START Exercise inputs

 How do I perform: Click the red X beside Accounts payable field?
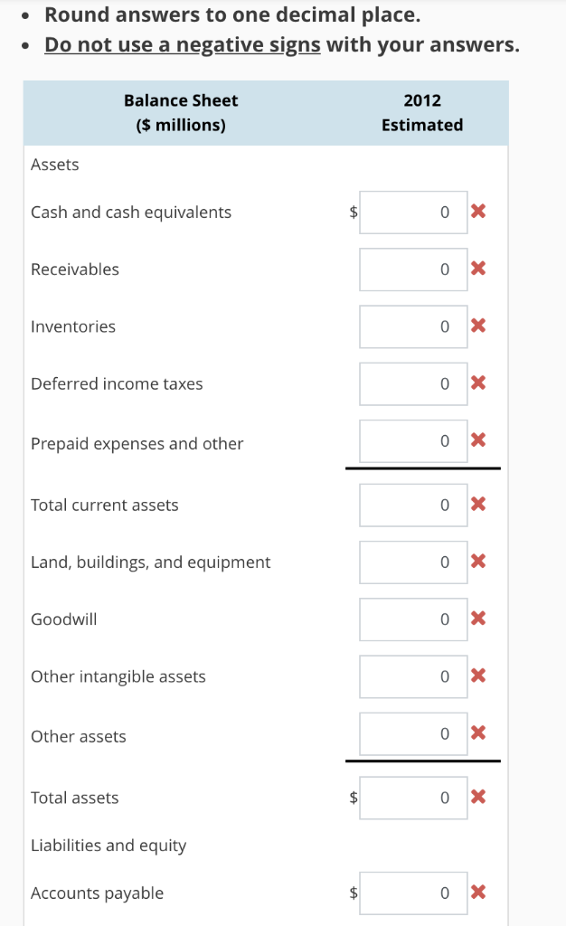[478, 893]
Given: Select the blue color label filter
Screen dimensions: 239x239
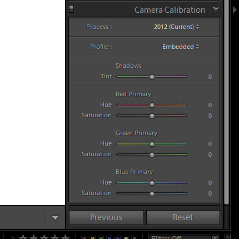Looking at the screenshot, I should coord(109,237).
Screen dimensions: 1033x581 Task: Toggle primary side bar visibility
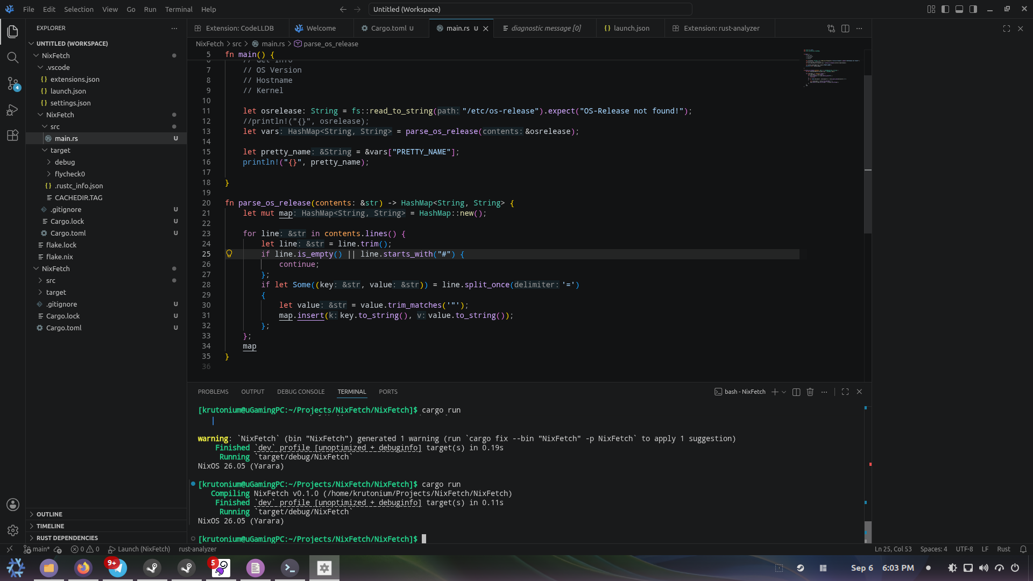tap(945, 9)
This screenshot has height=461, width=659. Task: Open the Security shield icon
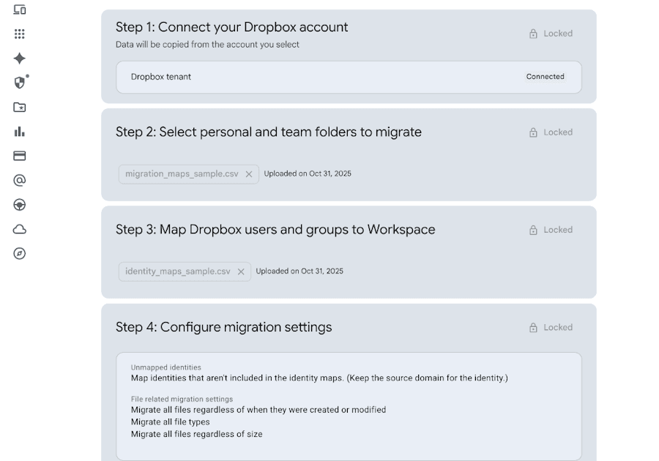click(20, 83)
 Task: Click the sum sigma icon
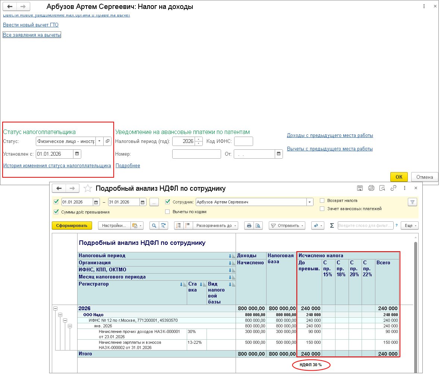(332, 225)
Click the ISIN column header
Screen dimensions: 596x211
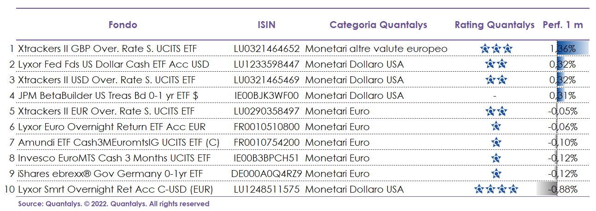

END Exercise inputs

Exercise: From the first line above to the last, reproduce the records exactly but without the pictures.

Answer section:
 How do I perform: Click the red X beside Accounts payable field?
[478, 893]
Given: Select the blue color label filter
Screen dimensions: 239x239
Looking at the screenshot, I should coord(109,237).
Screen dimensions: 1033x581 Task: Toggle primary side bar visibility
tap(945, 9)
This screenshot has height=461, width=659. Task: Open the Security shield icon
click(20, 83)
 Task: Click the sum sigma icon
(332, 225)
Click the ISIN column header
Screen dimensions: 596x211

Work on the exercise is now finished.